Campaign Confidential
So completely has Brown triumphed over the past that, in a speech at the Ronald Reagan Presidential Library, he could equate all the publicity generated by his book’s abuse revelations to his halcyon days as a nude centerfold. “I haven’t felt so exposed since I appeared in Cosmopolitan magazine back in 1982,” he joked.
So successfully has Brown remade himself that he sees no contradiction between his mother’s reliance on federal assistance and his support for a political agenda to dismantle the very safety net that put that “government-issue cheese” in his family’s refrigerator.

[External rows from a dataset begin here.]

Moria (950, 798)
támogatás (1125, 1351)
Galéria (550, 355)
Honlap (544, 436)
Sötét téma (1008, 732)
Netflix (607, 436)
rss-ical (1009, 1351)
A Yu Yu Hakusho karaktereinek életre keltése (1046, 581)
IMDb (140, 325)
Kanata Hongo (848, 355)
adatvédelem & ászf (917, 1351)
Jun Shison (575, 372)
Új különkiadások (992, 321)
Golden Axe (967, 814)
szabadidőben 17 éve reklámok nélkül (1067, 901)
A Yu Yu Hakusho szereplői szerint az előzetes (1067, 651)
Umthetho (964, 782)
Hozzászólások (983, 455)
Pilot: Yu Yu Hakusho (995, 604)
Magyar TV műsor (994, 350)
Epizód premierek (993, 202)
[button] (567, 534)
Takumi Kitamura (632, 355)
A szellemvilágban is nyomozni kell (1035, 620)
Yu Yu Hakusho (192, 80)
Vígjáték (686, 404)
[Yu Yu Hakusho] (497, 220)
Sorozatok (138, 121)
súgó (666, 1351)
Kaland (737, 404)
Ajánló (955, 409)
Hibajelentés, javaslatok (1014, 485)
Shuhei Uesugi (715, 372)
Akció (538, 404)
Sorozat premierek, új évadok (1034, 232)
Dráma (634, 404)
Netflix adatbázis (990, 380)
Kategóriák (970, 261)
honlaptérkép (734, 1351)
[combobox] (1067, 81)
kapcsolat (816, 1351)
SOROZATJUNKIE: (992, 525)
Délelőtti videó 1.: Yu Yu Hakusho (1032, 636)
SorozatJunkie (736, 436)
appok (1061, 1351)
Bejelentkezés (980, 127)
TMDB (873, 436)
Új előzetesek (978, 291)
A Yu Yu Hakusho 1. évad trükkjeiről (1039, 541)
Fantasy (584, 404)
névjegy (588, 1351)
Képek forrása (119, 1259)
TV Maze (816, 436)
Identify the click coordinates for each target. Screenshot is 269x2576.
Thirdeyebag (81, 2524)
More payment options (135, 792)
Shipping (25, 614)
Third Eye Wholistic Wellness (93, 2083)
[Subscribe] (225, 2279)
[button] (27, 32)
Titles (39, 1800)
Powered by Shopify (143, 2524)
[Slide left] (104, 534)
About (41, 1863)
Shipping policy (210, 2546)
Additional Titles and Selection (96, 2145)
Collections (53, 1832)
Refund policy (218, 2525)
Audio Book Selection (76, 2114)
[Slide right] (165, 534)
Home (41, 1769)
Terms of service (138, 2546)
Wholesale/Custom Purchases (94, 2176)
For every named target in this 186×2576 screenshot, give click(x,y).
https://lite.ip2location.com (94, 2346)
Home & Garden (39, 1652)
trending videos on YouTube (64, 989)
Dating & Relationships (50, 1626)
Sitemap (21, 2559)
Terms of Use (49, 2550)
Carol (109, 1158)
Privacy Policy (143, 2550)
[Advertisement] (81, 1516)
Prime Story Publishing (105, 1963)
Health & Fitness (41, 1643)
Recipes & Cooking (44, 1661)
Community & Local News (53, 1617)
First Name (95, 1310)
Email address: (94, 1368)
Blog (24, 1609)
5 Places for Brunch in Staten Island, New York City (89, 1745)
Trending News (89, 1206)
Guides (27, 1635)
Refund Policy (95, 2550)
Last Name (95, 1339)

So effectively has he distanced himself from his predatory camp counselor that he can write that he “purposefully erased his name from my mind” and tell interviewers that while he actually does remember the man’s name, he sees no need to pursue him legally, since “he’d probably be 70 now”—as if child molesters come with expiration dates and he has no responsibility to protect the children his assailant might yet target.
As he travels the country hawking his book, Brown makes much in interviews of his efforts on behalf of child abuse victims. His book, which devotes fewer than six pages to his legislative career in Massachusetts and almost 60 to his campaigns, is a more accurate reflection of his record. Brown was on Beacon Hill from 1999 to 2010 before moving on to Washington. During that decade there were lawmakers who worked tirelessly on behalf of abuse victims, but Scott Brown was not among those indefatigable advocates. That he jumped on an overloaded bandwagon in the wake of the sexual abuse crisis in the Archdiocese of Boston falls somewhere short of leadership on the issue.
President Obama was mocked for “throwing his grandmother under the bus” in 2008 when he mentioned during a campaign speech that she was afraid of black men who passed her on the street. It would take an 18-wheeler to accommodate the family members Brown sacrifices in service of his tale of self-reliance: his vodka-swilling mother, his deadbeat dad, his greedy aunt and uncle, his violent stepfathers.
This is a book about his triumph over their failures. Their moral weaknesses provide the requisite contrast to his extraordinary strength of character. Their life stories matter only inasmuch as they shed light on his stunning success, whether as a centerfold for Cosmo, a Republican upstart in Democratic Massachusetts, or a happily married family man.
Brown makes much of having forgiven his negligent parents—he is magnanimous as well as resilient—but the whole thing is payback masquerading as reconciliation.
His tunnel vision even extends to the supporting cast: a few caring coaches and the judge who gave him a second chance after Brown was pinched for shoplifting at age 13. It is amusing for those who have followed Judge Samuel E. Zoll’s career to see Salem District Court repackaged as Boys Town and a crack legal mind recast as Father Flanagan taking a mischievous scamp under his wing. But how does Brown manage to write a memoir dominated by domestic violence without mentioning that Zoll led efforts to both strengthen judicial protection for victims of spousal abuse in Massachusetts and hold judges accountable who failed to do so? Maybe he doesn’t know. Or maybe Zoll, too, only exists in relation to Brown’s up-from-his-bootstraps story.
Socrates was wrong. The unexamined life is worth living. Scott Brown has put one between hard covers and, with the complicity of a fawning media, dramatically launched his reelection bid for the United States Senate from Massachusetts.